[BEGIN SUPPLIED ENTRIES]
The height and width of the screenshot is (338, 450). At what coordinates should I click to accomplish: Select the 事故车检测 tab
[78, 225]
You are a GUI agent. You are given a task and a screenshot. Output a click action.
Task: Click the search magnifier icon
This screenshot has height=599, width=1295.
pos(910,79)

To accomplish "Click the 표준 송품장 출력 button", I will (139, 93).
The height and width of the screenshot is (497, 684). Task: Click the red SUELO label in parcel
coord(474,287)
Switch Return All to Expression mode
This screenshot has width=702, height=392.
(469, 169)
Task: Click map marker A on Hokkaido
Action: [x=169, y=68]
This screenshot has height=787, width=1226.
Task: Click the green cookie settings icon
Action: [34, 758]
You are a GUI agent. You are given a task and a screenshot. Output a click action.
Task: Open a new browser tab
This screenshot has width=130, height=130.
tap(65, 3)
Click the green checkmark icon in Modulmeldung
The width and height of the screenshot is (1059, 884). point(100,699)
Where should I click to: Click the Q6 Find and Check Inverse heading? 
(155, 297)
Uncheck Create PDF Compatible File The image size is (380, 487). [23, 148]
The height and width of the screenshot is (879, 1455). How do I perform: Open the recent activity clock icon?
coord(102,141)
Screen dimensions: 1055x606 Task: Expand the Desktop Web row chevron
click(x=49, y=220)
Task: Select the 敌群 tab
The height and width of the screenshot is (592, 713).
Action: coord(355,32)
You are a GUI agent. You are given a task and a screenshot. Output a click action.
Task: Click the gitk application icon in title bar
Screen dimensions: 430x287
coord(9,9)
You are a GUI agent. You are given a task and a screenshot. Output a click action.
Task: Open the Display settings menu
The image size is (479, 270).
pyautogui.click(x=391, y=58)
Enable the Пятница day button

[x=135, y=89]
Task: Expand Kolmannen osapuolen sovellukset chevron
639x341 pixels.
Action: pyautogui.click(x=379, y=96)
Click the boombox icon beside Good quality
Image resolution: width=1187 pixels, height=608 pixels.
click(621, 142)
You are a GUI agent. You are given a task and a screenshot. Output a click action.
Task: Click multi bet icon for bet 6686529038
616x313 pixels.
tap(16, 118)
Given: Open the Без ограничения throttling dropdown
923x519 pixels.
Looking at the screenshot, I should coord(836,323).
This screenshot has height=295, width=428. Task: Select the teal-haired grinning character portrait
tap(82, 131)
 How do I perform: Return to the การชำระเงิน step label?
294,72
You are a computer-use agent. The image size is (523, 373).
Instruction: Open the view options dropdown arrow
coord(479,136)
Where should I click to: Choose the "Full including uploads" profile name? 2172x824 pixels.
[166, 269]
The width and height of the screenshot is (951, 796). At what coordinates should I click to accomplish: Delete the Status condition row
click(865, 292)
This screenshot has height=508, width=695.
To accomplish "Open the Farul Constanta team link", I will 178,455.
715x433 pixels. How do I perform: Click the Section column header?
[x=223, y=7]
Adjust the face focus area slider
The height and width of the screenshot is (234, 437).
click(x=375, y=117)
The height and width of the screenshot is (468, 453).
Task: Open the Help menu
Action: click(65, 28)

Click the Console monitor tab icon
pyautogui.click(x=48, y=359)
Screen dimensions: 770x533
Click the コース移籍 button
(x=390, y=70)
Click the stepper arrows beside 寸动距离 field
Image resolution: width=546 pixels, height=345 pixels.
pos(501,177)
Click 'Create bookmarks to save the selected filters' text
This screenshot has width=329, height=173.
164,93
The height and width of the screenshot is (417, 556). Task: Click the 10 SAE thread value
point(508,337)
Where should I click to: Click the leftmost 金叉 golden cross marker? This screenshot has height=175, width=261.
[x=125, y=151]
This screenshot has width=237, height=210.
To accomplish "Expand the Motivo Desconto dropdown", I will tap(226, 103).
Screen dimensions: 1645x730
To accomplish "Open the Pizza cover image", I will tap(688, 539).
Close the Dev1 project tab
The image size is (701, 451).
[END SUPPLIED ENTRIES]
Please copy out every one of the entries above, word for word.

The height and width of the screenshot is (338, 450). At what coordinates should I click to accomplish: Select the 事故车检测 tab
[78, 225]
You are a GUI agent. You are given a task and a screenshot. Output a click action.
Task: Click the search magnifier icon
This screenshot has height=599, width=1295.
pos(910,79)

To accomplish "Click the 표준 송품장 출력 button", I will (139, 93).
The height and width of the screenshot is (497, 684). Task: Click the red SUELO label in parcel
coord(474,287)
Switch Return All to Expression mode
This screenshot has width=702, height=392.
(469, 169)
Task: Click map marker A on Hokkaido
Action: [x=169, y=68]
This screenshot has height=787, width=1226.
Task: Click the green cookie settings icon
Action: [34, 758]
You are a GUI agent. You are given a task and a screenshot. Output a click action.
Task: Open a new browser tab
This screenshot has width=130, height=130.
tap(65, 3)
Click the green checkmark icon in Modulmeldung
The width and height of the screenshot is (1059, 884). point(100,699)
Where should I click to: Click the Q6 Find and Check Inverse heading? 
(155, 297)
Uncheck Create PDF Compatible File The image size is (380, 487). [23, 148]
The height and width of the screenshot is (879, 1455). How do I perform: Open the recent activity clock icon?
coord(102,141)
Screen dimensions: 1055x606 Task: Expand the Desktop Web row chevron
click(x=49, y=220)
Task: Select the 敌群 tab
The height and width of the screenshot is (592, 713).
Action: coord(355,32)
You are a GUI agent. You are given a task and a screenshot. Output a click action.
Task: Click the gitk application icon in title bar
Screen dimensions: 430x287
coord(9,9)
You are a GUI agent. You are given a task and a screenshot. Output a click action.
Task: Open the Display settings menu
The image size is (479, 270).
pyautogui.click(x=391, y=58)
Enable the Пятница day button

[x=135, y=89]
Task: Expand Kolmannen osapuolen sovellukset chevron
639x341 pixels.
Action: pyautogui.click(x=379, y=96)
Click the boombox icon beside Good quality
Image resolution: width=1187 pixels, height=608 pixels.
click(621, 142)
You are a GUI agent. You are given a task and a screenshot. Output a click action.
Task: Click multi bet icon for bet 6686529038
616x313 pixels.
tap(16, 118)
Given: Open the Без ограничения throttling dropdown
923x519 pixels.
Looking at the screenshot, I should coord(836,323).
This screenshot has height=295, width=428. Task: Select the teal-haired grinning character portrait
tap(82, 131)
 How do I perform: Return to the การชำระเงิน step label?
294,72
You are a computer-use agent. The image size is (523, 373).
Instruction: Open the view options dropdown arrow
coord(479,136)
Where should I click to: Choose the "Full including uploads" profile name? 2172x824 pixels.
[166, 269]
The width and height of the screenshot is (951, 796). At what coordinates should I click to accomplish: Delete the Status condition row
click(865, 292)
This screenshot has height=508, width=695.
To accomplish "Open the Farul Constanta team link", I will 178,455.
715x433 pixels. How do I perform: Click the Section column header?
[x=223, y=7]
Adjust the face focus area slider
The height and width of the screenshot is (234, 437).
click(x=375, y=117)
The height and width of the screenshot is (468, 453).
Task: Open the Help menu
Action: click(65, 28)

Click the Console monitor tab icon
pyautogui.click(x=48, y=359)
Screen dimensions: 770x533
Click the コース移籍 button
(x=390, y=70)
Click the stepper arrows beside 寸动距离 field
Image resolution: width=546 pixels, height=345 pixels.
pos(501,177)
Click 'Create bookmarks to save the selected filters' text
This screenshot has width=329, height=173.
164,93
The height and width of the screenshot is (417, 556). Task: Click the 10 SAE thread value
point(508,337)
Where should I click to: Click the leftmost 金叉 golden cross marker? This screenshot has height=175, width=261.
[x=125, y=151]
This screenshot has width=237, height=210.
To accomplish "Expand the Motivo Desconto dropdown", I will tap(226, 103).
Screen dimensions: 1645x730
To accomplish "Open the Pizza cover image", I will tap(688, 539).
Close the Dev1 project tab
The image size is (701, 451).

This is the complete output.